(Beginning of Information provided)

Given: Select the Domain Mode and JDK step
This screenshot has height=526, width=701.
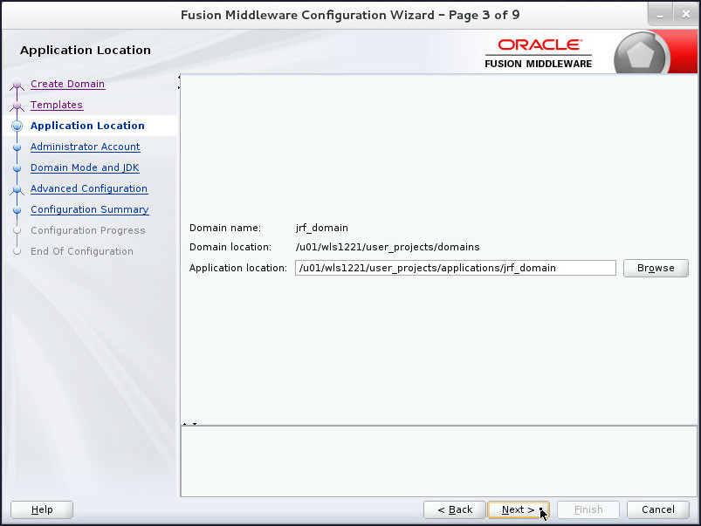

(End of Information provided)
(Beginning of Information provided)

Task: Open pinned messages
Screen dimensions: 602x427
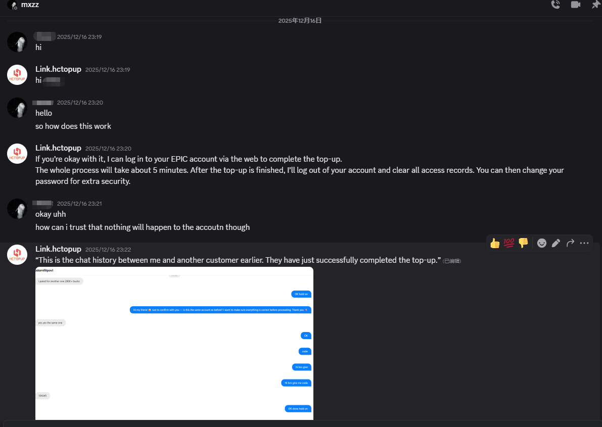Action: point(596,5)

(End of Information provided)

■ Your assignment
Your answer should be the lines of the listing above between the line holding "Given: Select the Domain Mode and JDK step" and the line holding "This screenshot has height=526, width=701.", inclusive, restated word for word and alone.

■ Written answer
Given: Select the Domain Mode and JDK step
This screenshot has height=526, width=701.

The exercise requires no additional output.